The CNMI bill passed with overwhelming support in both chambers of government: The vote in the House was 18 to 1, with one abstention, while the Senate vote was 6 to 0 with two abstentions. A majority of lawmakers in both chambers are Republican.
The population of the Northern Mariana Islands stood at about 52,000 as of July 17, slightly smaller than the population of Bethesda, Md. But legalization advocates are nonetheless cheering the move.
“This is a historic moment, as it is the first time a governing body in the United States has ever enacted legislation to both end marijuana prohibition and establish a system of regulation to replace it,” Karen O’Keefe, director of state policies for the Marijuana Policy Project, said in a statement.
Gerry Hemley, co-founder of Sensible CNMI, the group spearheading the initiative in the Northern Mariana Islands, said in a statement that “this is an opportunity for the commonwealth to establish itself as a trendsetter on this issue and set an example for the states and other U.S. territories.”

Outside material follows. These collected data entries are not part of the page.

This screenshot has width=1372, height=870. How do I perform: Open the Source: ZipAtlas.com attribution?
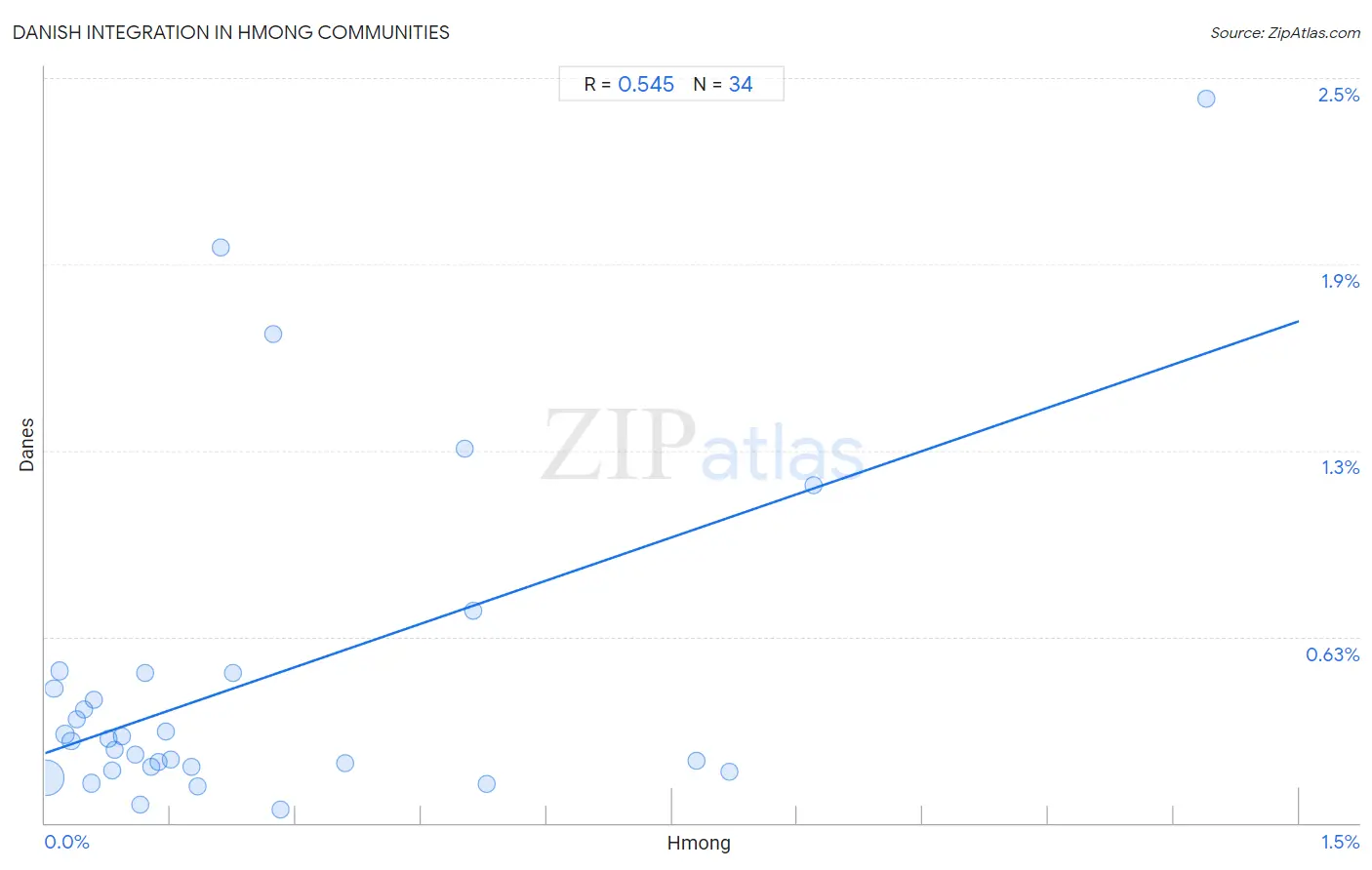(x=1285, y=33)

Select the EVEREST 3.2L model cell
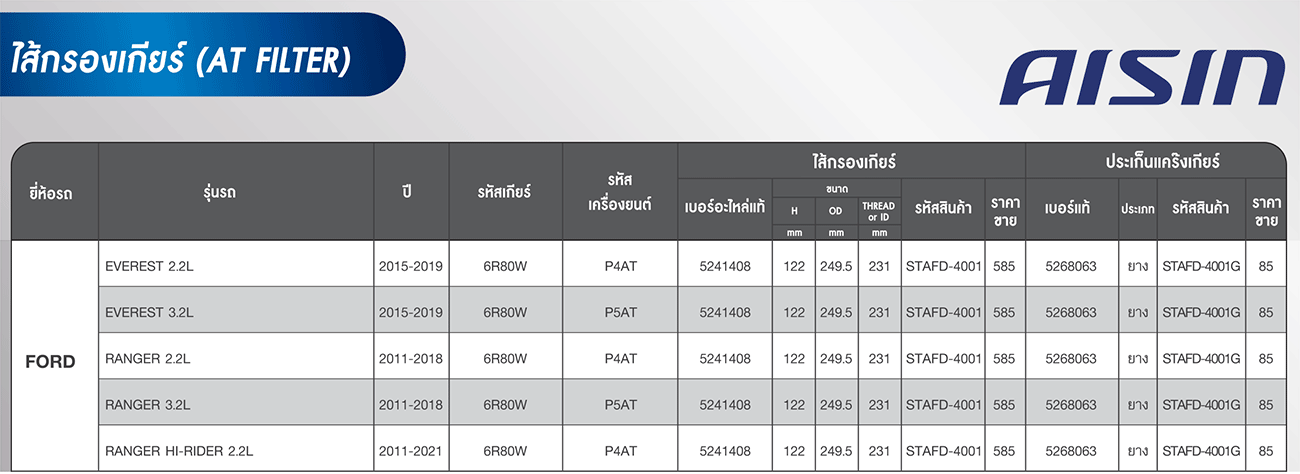pyautogui.click(x=236, y=312)
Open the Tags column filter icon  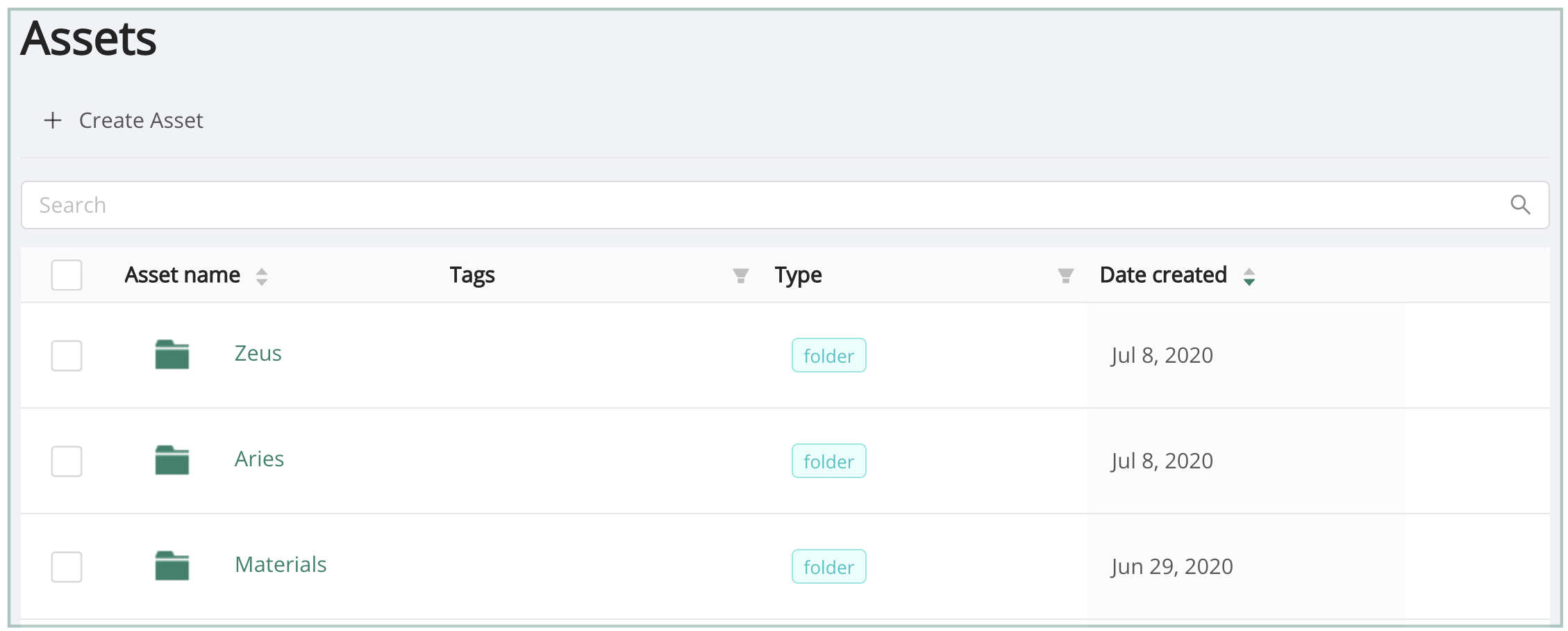pyautogui.click(x=740, y=276)
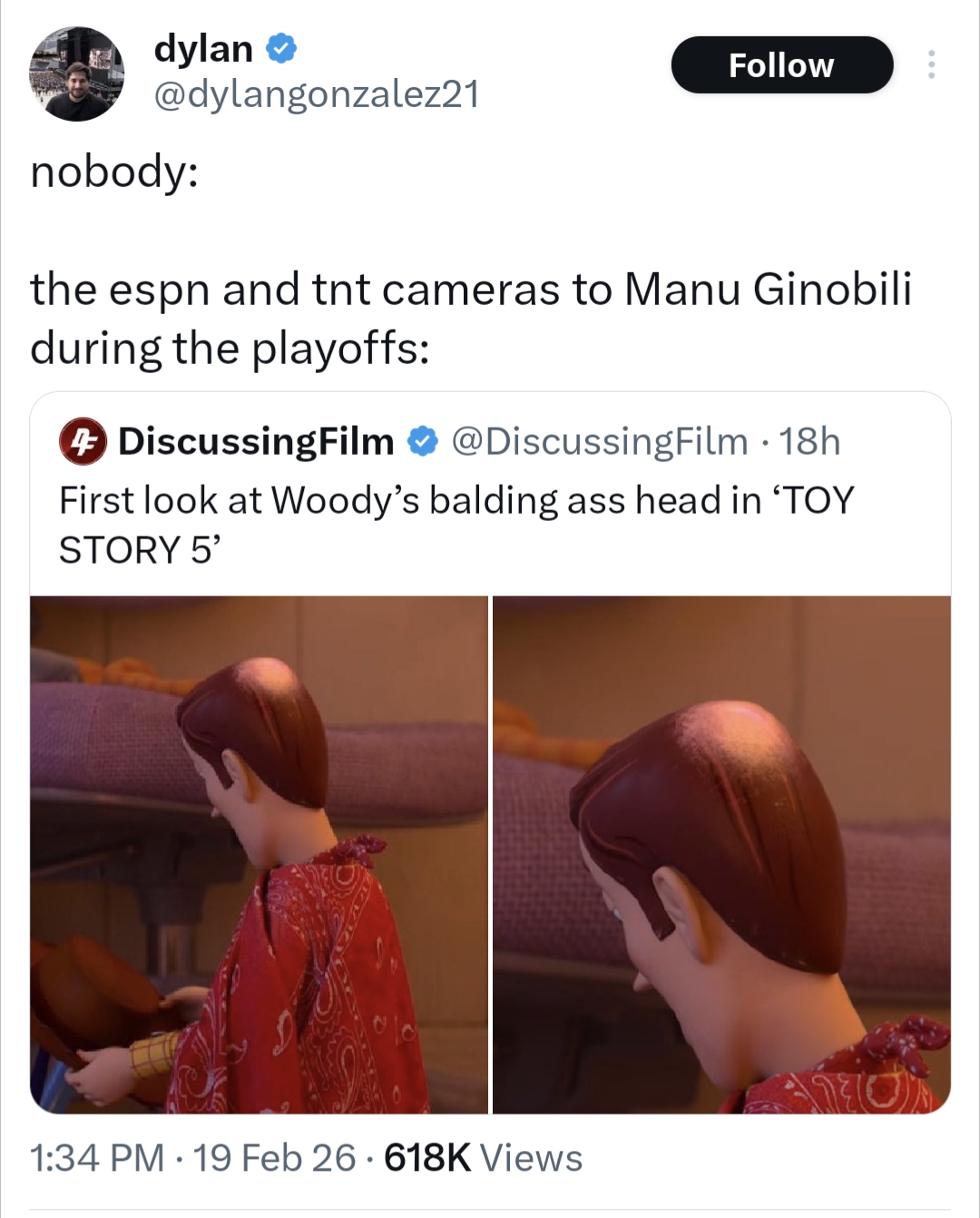Open the quoted tweet text about Toy Story 5
The height and width of the screenshot is (1218, 980).
tap(456, 525)
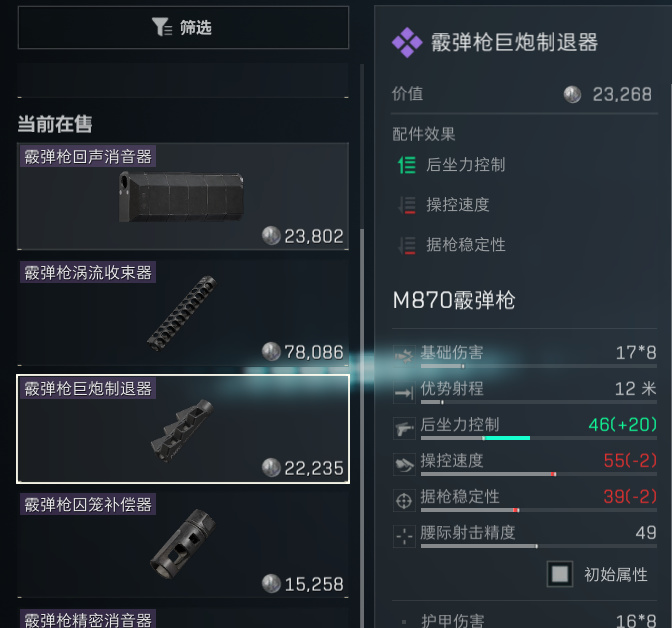Click the purple diamond rarity icon
This screenshot has height=628, width=672.
pos(407,42)
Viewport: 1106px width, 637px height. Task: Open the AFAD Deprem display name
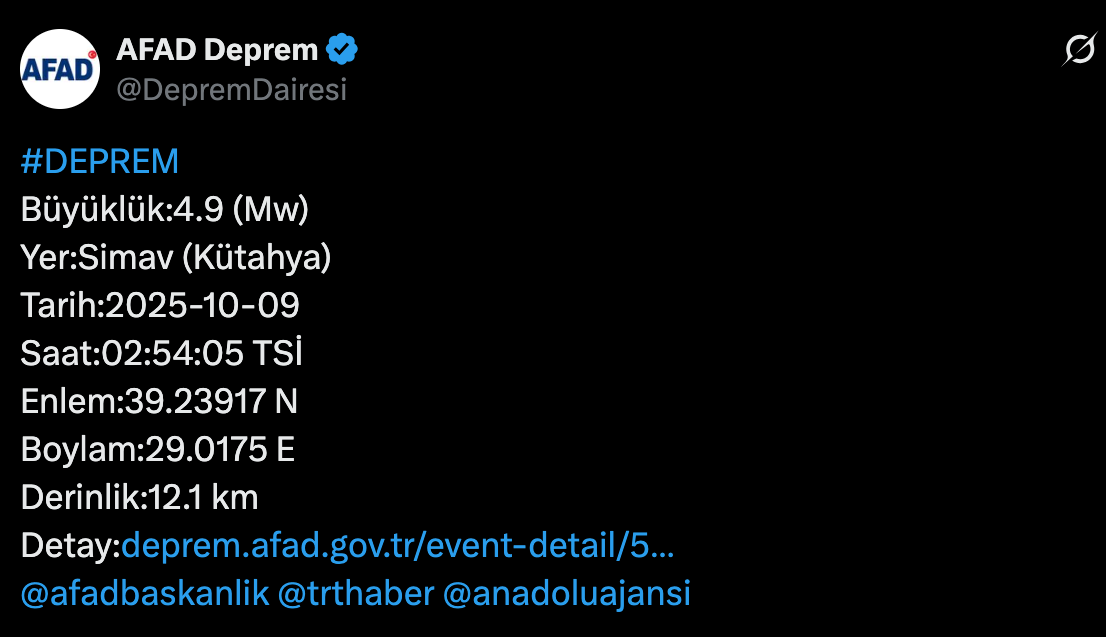217,48
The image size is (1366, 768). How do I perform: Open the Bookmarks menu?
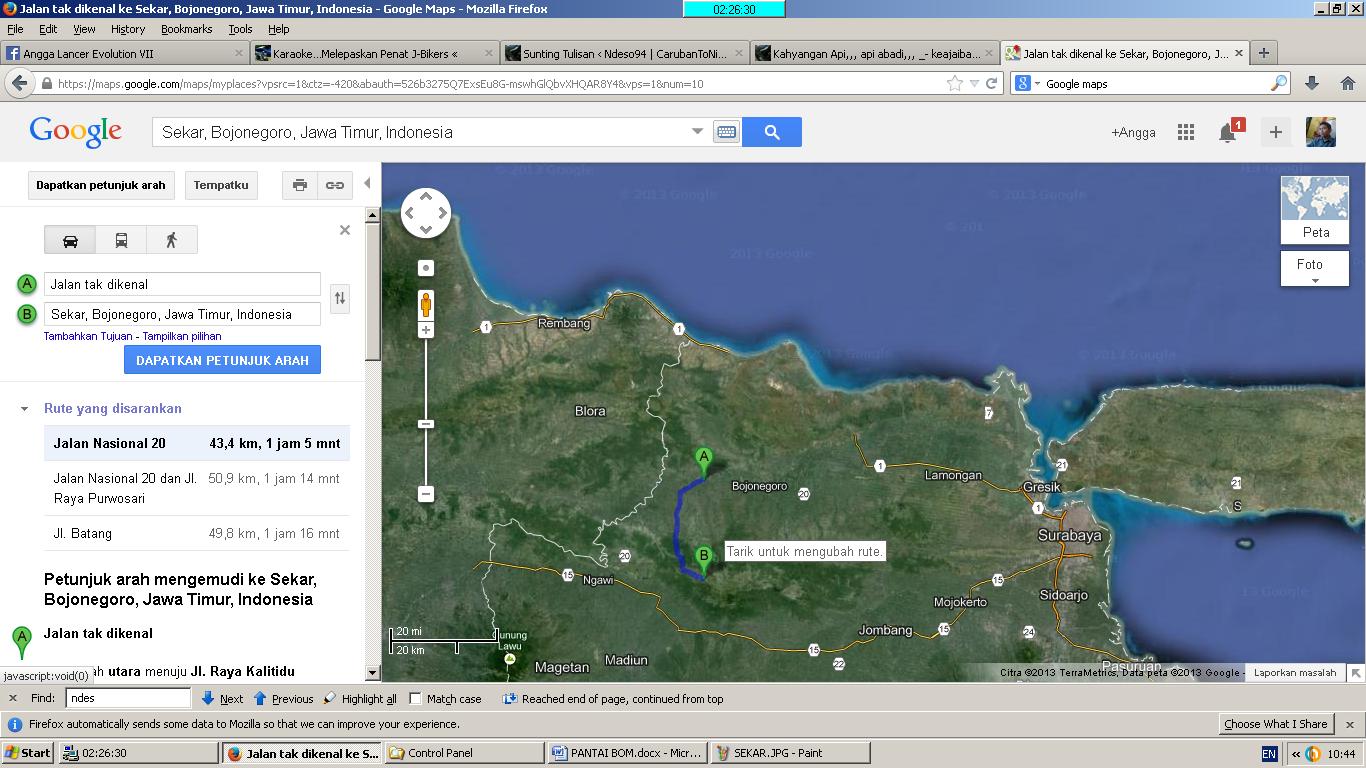coord(186,29)
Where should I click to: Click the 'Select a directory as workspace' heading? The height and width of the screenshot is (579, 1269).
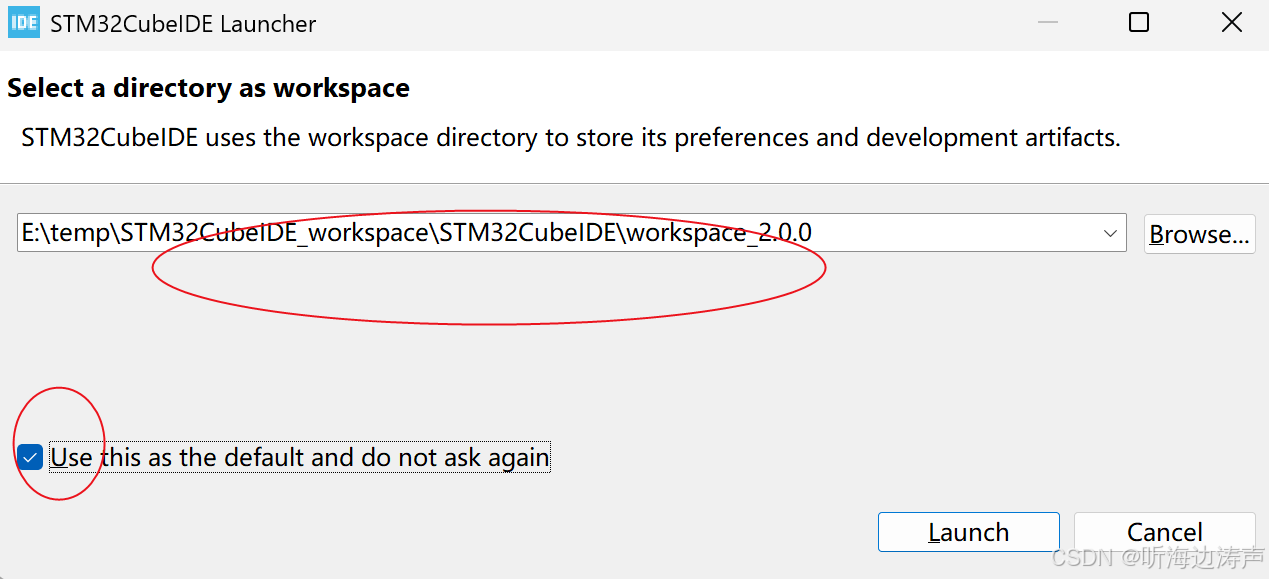208,88
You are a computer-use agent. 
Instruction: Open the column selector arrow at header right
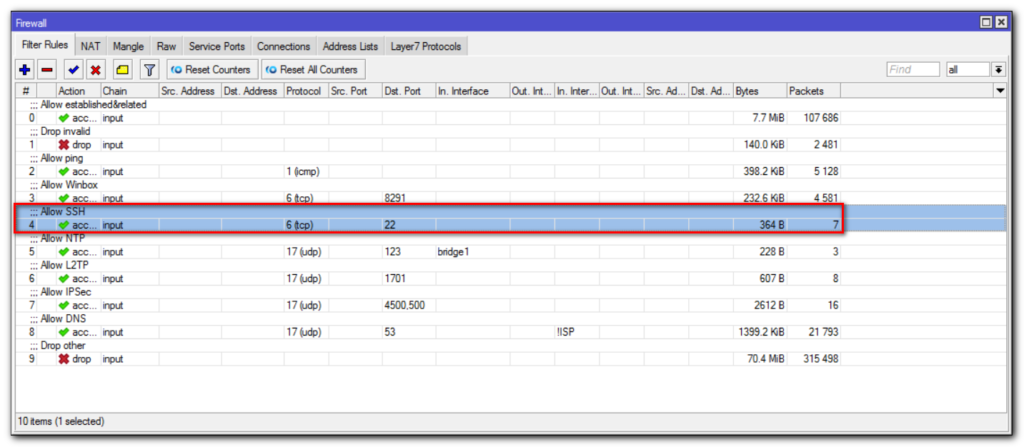coord(1000,91)

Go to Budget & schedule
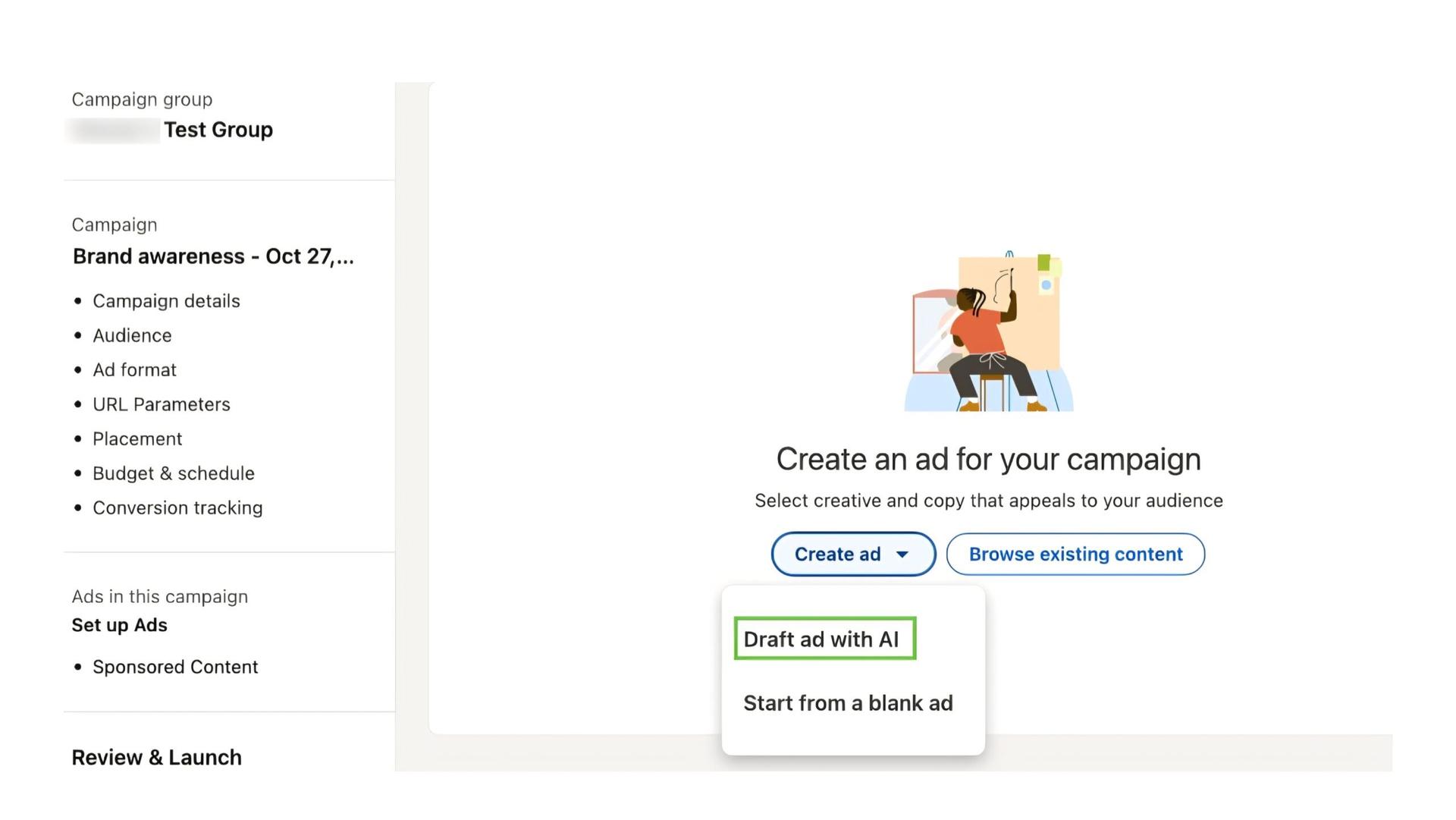(174, 473)
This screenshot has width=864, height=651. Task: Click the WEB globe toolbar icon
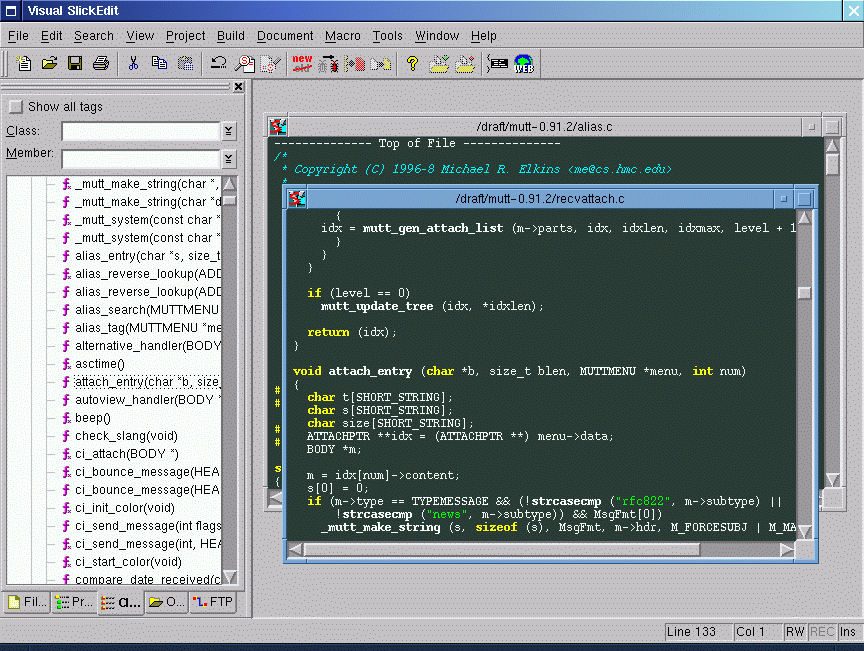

The CNMI vote comes as the White House is considering ramping up its rhetoric against marijuana use, and the attorney general has rescinded the previous administration’s protections for state-legal marijuana businesses. But states that have already legalized recreational marijuana have vowed to protect their own nascent marijuana industries from federal interference. And in November, voters in Michigan and North Dakota will decide whether to legalize recreational use of the drug, while voters in Utah and Missouri will consider medical marijuana proposals.
Lawmakers in New Jersey, meanwhile, are considering their legalization bill, and New York's legislature is likely to consider their legalization bill next year. Recreational marijuana sales are expected to begin nationwide in Canada later this year.
It appears the Northern Mariana Islands is in good company as they disregard federal saber-rattling on marijuana legalization.